L’énigmatique Akira Rabelais n’est pas plus japonais que français, il s’agit d’un compositeur de musique électronique californien. En 1997, il développe un logiciel qu’il nomme Argeïphontes Lyre. Sous cette appellation poétique et mystérieuse […]

L’album Spellewauerynsherde sort en 2004 sur Samadhisound, le label de David Sylvian. Le matériau originel de cette œuvre provient d’enregistrements de chants traditionnels islandais, probablement réalisés vers la fin des années 1960 ou le début des années 1970. Les bandes, autrefois oubliées, rassemblent une série de chants a cappella, sorte de recueil de cantiques de la désolation, se rapprochant parfois de certains chants liturgiques, mais aussi parfois des chants ancestraux islandais appelés rímur (poèmes épiques ayant souvent pour thèmes les sagas islandaises).
Après avoir exhumé ces archives, Akira Rabelais, littéralement fasciné par celles-ci, a entrepris leur transfert en numérique. Le compositeur n’en est pas resté là et décida d’incorporer les voix à son processus de création musicale et de les soumettre à son logiciel Argeïphontes Lyre.
Rabelais nous propose une œuvre inclassable, un travail de mémoire, à l’instar d’un historien de la musique, un collectage afin de sauver ces voix de l’oubli. Il ne se contente pas de nous les livrer brutes, il leur offre au contraire une cure de jouvence et leur prodigue son élixir à travers sa contribution. Il ne dénature pas le chant mais le magnifie grâce à ses légères interventions électroniques autour des réverbérations et répétitions. Rabelais évite la répétition, variant le traitement de chaque morceau, certains restant même très proches de leur version initiale. Une alliance entre temps passé et temps présent, entre tradition et modernité. Le temps, ossature incontestable de cette composition ballottée entre passé et présent, resurgit même à travers les noms de plages de l’album, références médiévales anglo-saxonnes (par exemple, le titre « 1382 Wyclif Gen. ii. 7 » se réfère à l’année où le théologien anglais John Wyclif fut condamné pour hérésie).

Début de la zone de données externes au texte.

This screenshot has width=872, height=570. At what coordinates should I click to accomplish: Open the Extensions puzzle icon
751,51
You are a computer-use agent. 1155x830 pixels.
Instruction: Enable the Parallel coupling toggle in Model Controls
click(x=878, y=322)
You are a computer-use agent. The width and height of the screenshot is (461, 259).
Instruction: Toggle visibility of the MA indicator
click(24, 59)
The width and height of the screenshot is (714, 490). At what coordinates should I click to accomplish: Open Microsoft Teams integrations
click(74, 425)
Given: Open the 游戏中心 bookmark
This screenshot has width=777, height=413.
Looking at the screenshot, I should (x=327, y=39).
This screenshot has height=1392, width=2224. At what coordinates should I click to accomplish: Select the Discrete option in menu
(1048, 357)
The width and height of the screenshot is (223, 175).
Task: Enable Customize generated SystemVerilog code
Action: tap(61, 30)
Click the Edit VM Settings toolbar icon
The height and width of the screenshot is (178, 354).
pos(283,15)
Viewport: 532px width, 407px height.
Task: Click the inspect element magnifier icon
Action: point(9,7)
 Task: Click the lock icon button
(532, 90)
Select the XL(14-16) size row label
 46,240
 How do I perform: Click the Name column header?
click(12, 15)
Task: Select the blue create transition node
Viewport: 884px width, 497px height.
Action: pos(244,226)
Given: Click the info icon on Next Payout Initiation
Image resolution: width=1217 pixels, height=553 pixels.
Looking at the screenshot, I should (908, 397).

L’ensemble est d’une rare beauté, provoquant une intense impression ambivalente de plénitude et d’angoisse. Les voix tour à tour incantatoires, obsédantes et mélancoliques, nous plongent dans une atmosphère hors du temps et de toute réalité. Fragilité et tristesse s’entrecroisent, plaintes et pleurs s’entrechoquent. Rabelais nous fait voyager à travers les époques et surtout à travers nos sentiments. L’effet n’est pas immédiat, l’ensemble s’immisce subtilement dans notre inconscient, mais une fois installé, inutile d’essayer de l’en déloger.